Trump's 90-day ban, imposed on Friday, affects travel to the United States by citizens of Iraq, Syria, Iran, Sudan, Libya, Somalia and Yemen. The order also suspends refugee admissions for 120 days, and indefinitely bars the processing of refugees from Syria.
It is up to the Justice Department to defend the order in court, the acting Attorney General – who was appointed by President Barack Obama – said no.
"I am responsible for ensuring that the positions we take in court remain consistent with this institution's solemn obligation to always seek justice and stand for what is right," Yates said. "I am not convinced that the executive order is lawful (so) the Department of Justice will not present arguments in defense of the executive order."
White House press secretary Sean Spicer announced that Dana Boente, U.S. Attorney for the Eastern District of Virginia, will take over as acting Attorney General.
"Ms. Yates is an Obama Administration appointee who is weak on borders and very weak on illegal immigration," the White House statement said late Monday. "It is time to get serious about protecting our country. Calling for tougher vetting for individuals travelling from seven dangerous places is not extreme. It is reasonable and necessary to protect our country."
Trump also removed acting Director of Immigration and Customs Enforcement Daniel Ragsdale from his position Monday night. It is not clear if that is related to the rollout of the immigration and refugee restrictions.
Taking Ragsdale's place is Thomas Homan, who had been executive associate director of ICE Enforcement and Removal Operations.
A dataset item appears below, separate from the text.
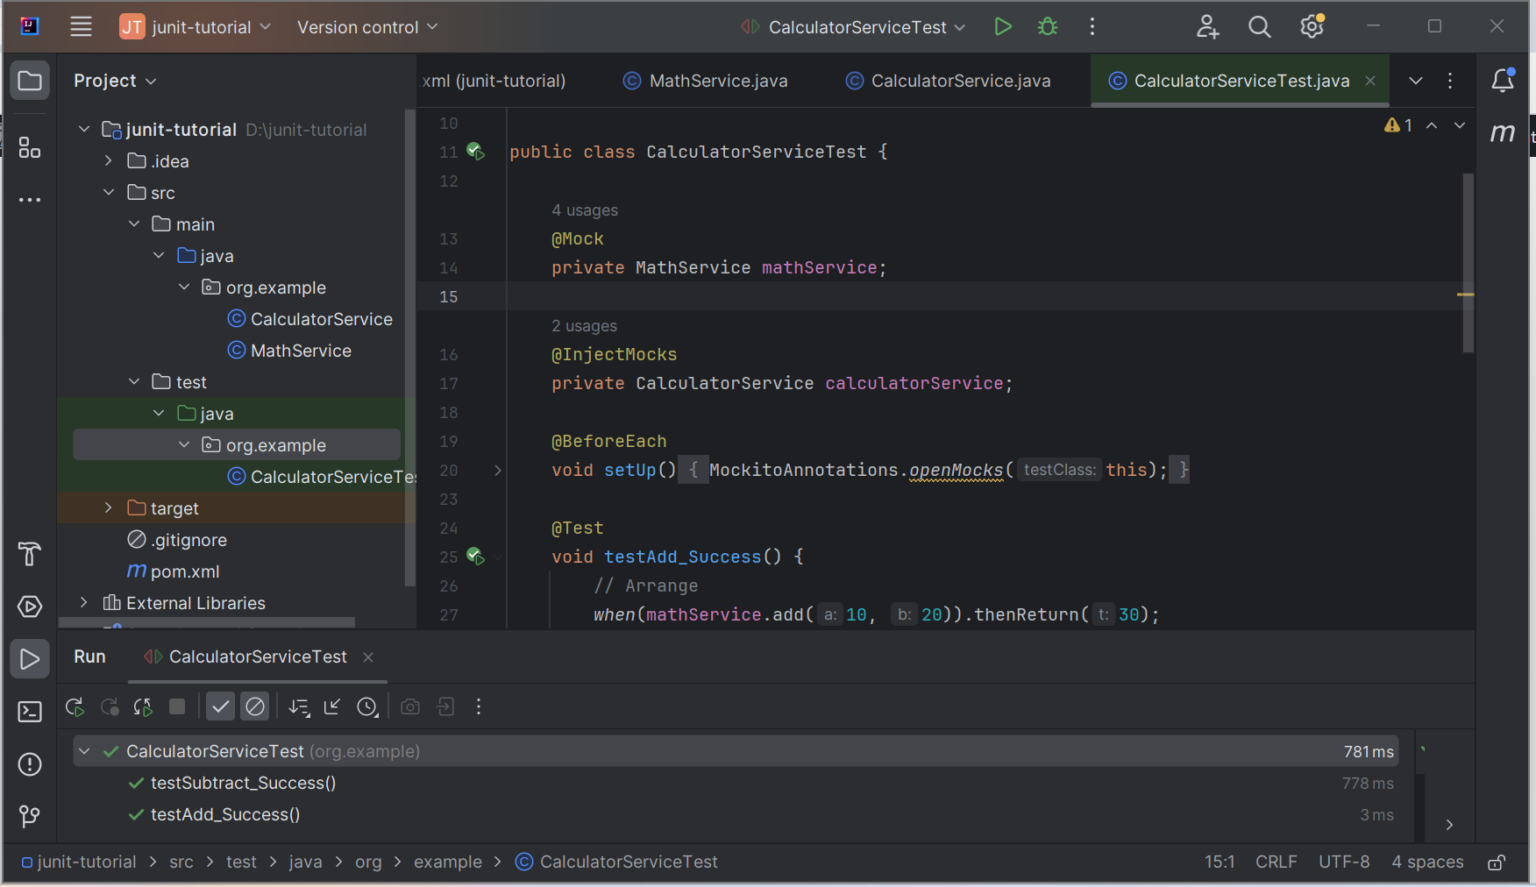Open the Problems tool window
This screenshot has width=1536, height=887.
pyautogui.click(x=29, y=764)
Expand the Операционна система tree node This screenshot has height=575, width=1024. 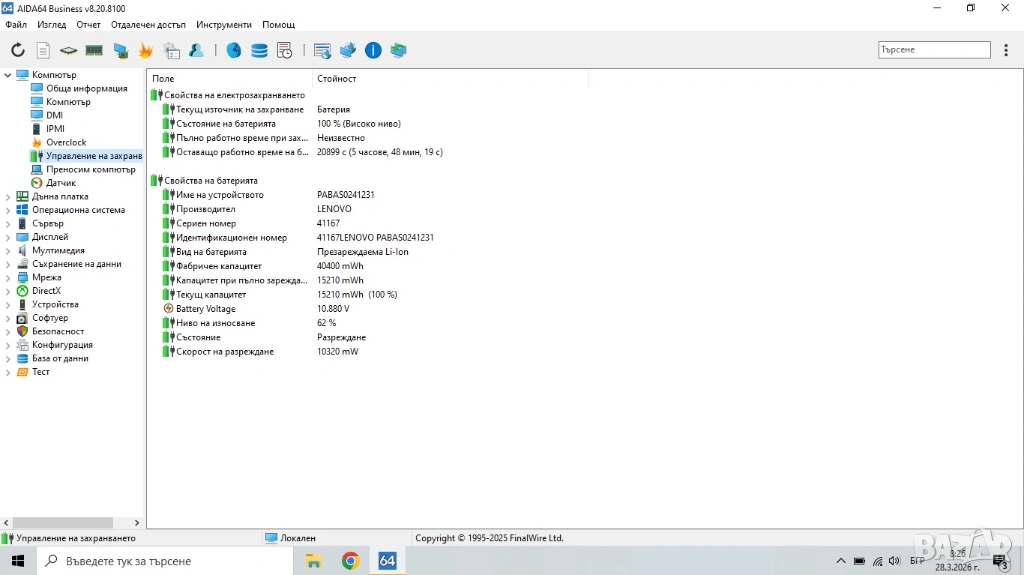click(x=8, y=210)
A Department of Homeland Security news release said Homan had been in charge of ICE's efforts to "identify, arrest, detain, and remove illegal aliens, including those who present a danger to national security or are a risk to public safety, as well as those who enter the United States illegally or otherwise undermine the integrity of our immigration laws and our border control efforts."
Immediately after the ban was imposed, some citizens of the seven affected countries were denied flights to America. A total of 109 people were detained after landing and later released.
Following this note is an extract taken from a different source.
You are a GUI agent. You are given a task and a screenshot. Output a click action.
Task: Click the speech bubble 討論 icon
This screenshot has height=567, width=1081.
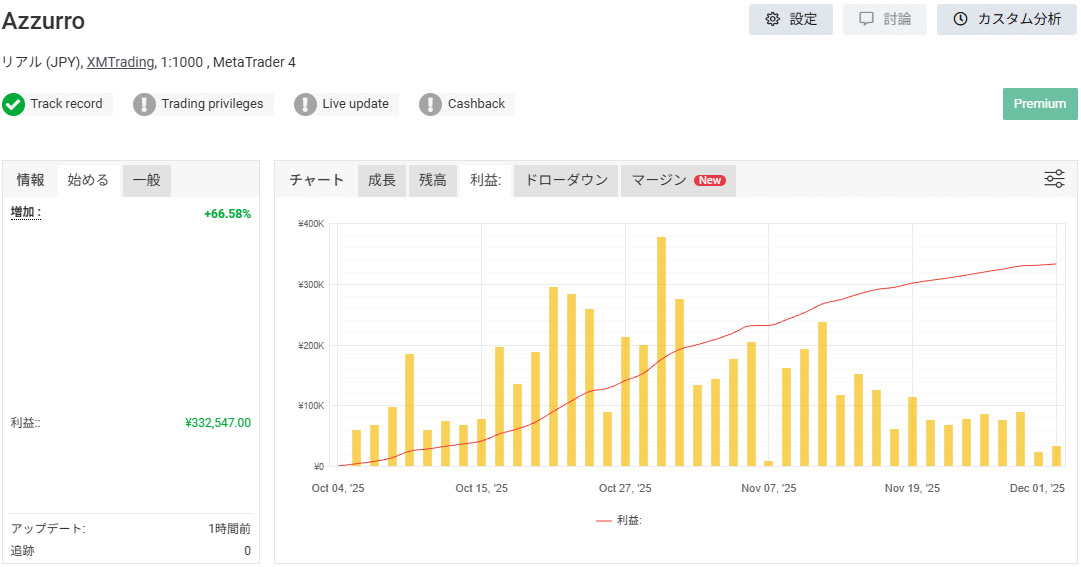(x=866, y=19)
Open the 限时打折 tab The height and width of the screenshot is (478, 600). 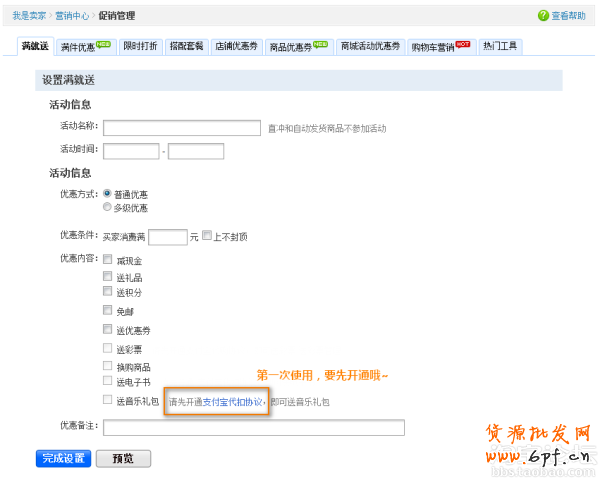[139, 47]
Meanwhile, the travel ban has now triggered criticism from former President Barack Obama. A spokesperson wrote, "The president fundamentally disagrees with the notion of discriminating against individuals because of their faith or religion."
Many critics said the order was cruel and useless.
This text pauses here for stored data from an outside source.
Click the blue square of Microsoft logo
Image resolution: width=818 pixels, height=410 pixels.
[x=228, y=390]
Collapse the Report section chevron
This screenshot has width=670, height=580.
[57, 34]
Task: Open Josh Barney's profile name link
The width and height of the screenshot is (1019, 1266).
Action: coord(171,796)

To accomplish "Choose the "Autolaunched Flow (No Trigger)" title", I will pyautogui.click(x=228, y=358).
"The average American is about 100 times more likely to be struck by lightning than to being victimized by a refugee who has been let into this country," said U.S. Rep. Hakeem Jeffries (D-N.Y). "We have serious vetting that already takes place."
But polls showed significant support for the immigration and refugee restrictions.
Spicer earlier Monday said the reaction is overblown.
"There were 325,000 people who came into the country over a 24-hour period from another country; 109 were stopped for additional screening," Spicer said. "We've got to keep this in proportion, folks."